═════ Texto extraído

Resenha: Todo o caminho até o rio – Elizabeth Gilbert

“Todo o caminho até o rio: Amor, perda e libertação”
Elizabeth Gilbert
Tradução: Regiane Winarski, Ana Guadalupe
Objetiva – 2025 – 368 páginas
A escritora best-seller que ensinou milhões de leitores a viver autenticamente em Comer, rezar, amar e criativamente em Grande magia agora fala sobre o amor, a tristeza, a confusão, a dor e a transformação que viveu ao lado de sua companheira Rayya Elias.
Todo o caminho até o rio narra o relacionamento de Elizabeth Gilbert com sua falecida companheira, a irreverente artista Rayya Elias. Gilbert era o oposto de Rayya, mas as duas logo firmaram um vínculo inquebrável. O título deste novo livro, que levou sete anos para ser escrito, vem de uma piada interna delas, que, quando descobriram que Rayya estava morrendo de câncer, passaram a chamar a morte iminente de “o rio”. Gilbert prometeu que permaneceria ao lado da companheira durante todo o percurso, mas percorrer esse caminho não se mostrou uma jornada fácil.
Com extrema coragem, Gilbert revela a intimidade e o lado sombrio de sua relação com Rayya, expondo suas vulnerabilidades mais profundas ao falar de um amor tão intenso que acabou ganhando contornos extremos. Aborda os vícios de Rayya, mas também a própria dependência de amor e sexo e a forma como, na busca incessante por conexão e satisfação, acabou se perdendo de si mesma.Levou tempo para que conseguisse sair desse redemoinho emocional e retornar, pouco a pouco, a um modo de vida mais saudável e conectado com sua verdadeira essência. No fim, a devastadora angústia que marcou sua relação com Rayya acabou abrindo espaço para um novo despertar.
Em Todo o caminho até o rio, Elizabeth Gilbert nos convida a atravessar com ela uma torrente caótica de emoções intensas, dolorosas e superlativas, mas profundamente humanas.

══════════
═════ Registros de dados

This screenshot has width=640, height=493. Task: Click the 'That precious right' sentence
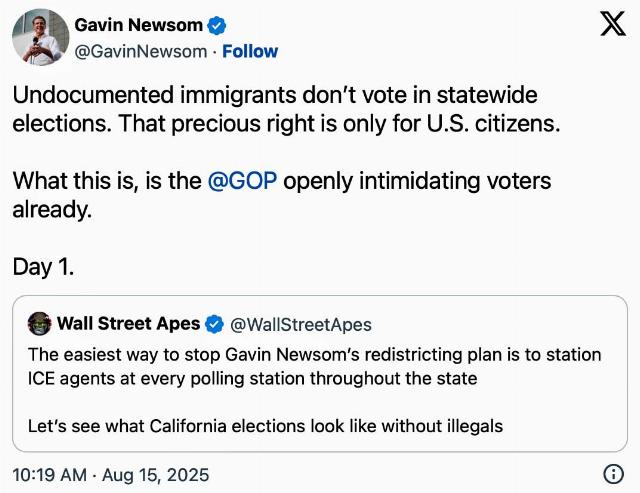click(340, 124)
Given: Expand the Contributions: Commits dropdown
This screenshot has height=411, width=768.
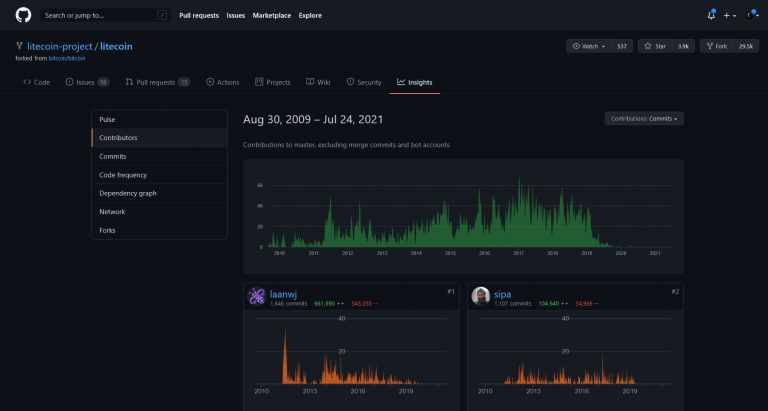Looking at the screenshot, I should tap(644, 119).
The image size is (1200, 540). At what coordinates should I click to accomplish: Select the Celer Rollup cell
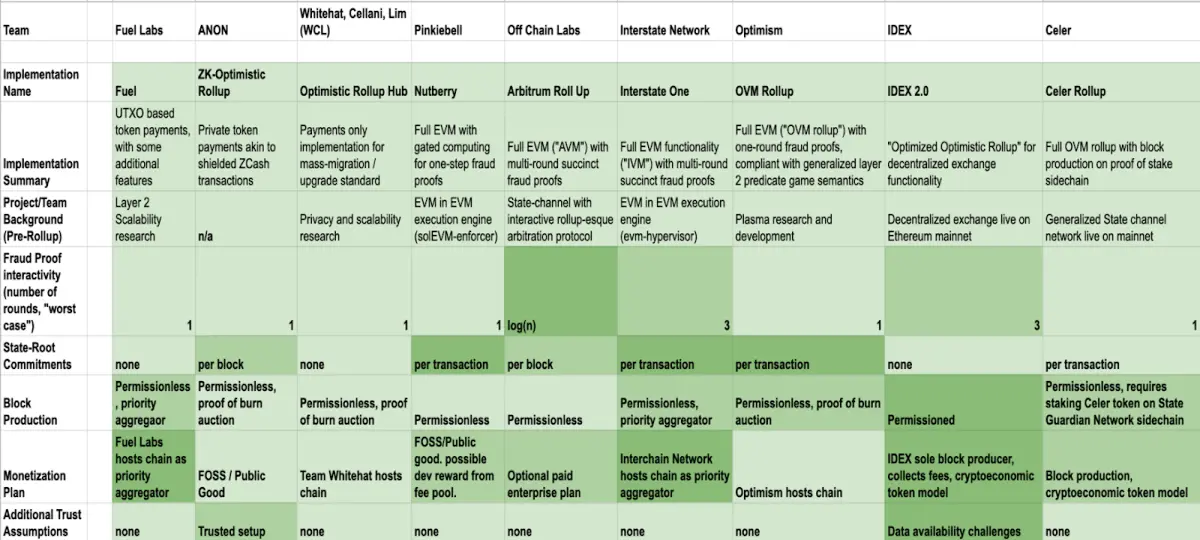point(1121,81)
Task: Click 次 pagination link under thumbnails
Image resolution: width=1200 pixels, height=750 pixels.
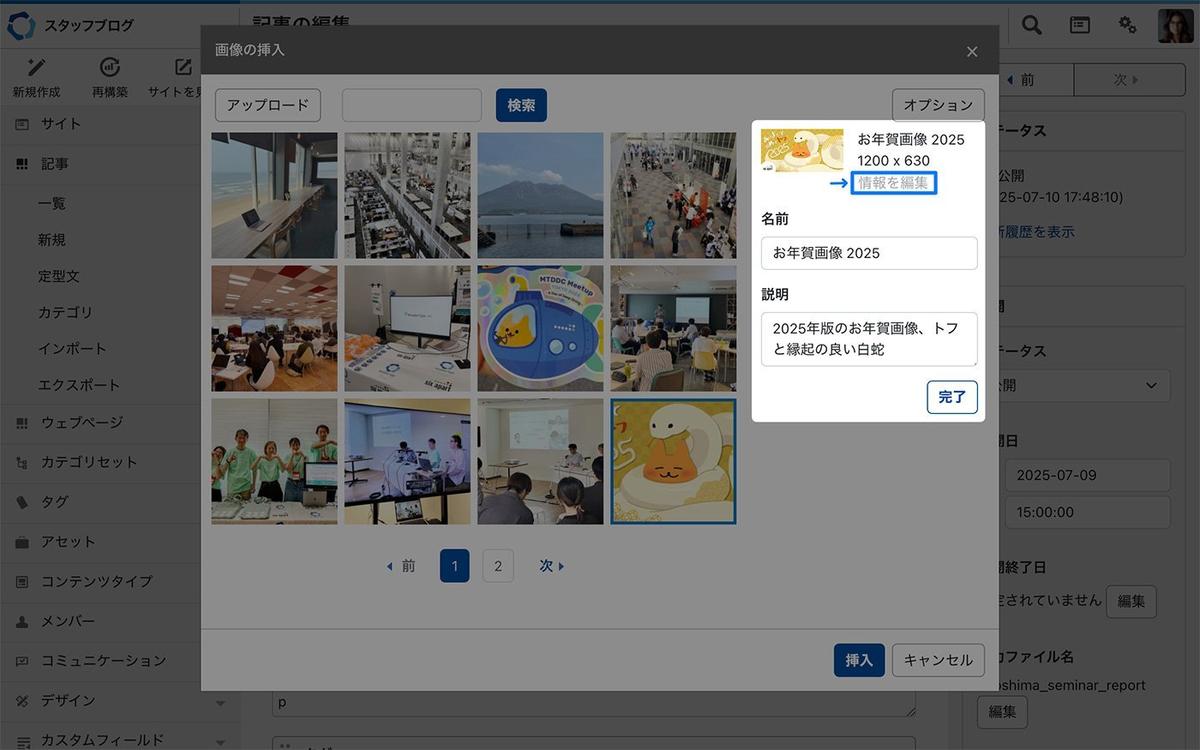Action: [x=552, y=566]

══════════

• _O que fazer_: Reproduza sem alterações o trecho da resenha que começa em "Em Todo o caminho" e vai até "mas profundamente humanas.", incluindo essas palavras.

• _Resposta_:
Em Todo o caminho até o rio, Elizabeth Gilbert nos convida a atravessar com ela uma torrente caótica de emoções intensas, dolorosas e superlativas, mas profundamente humanas.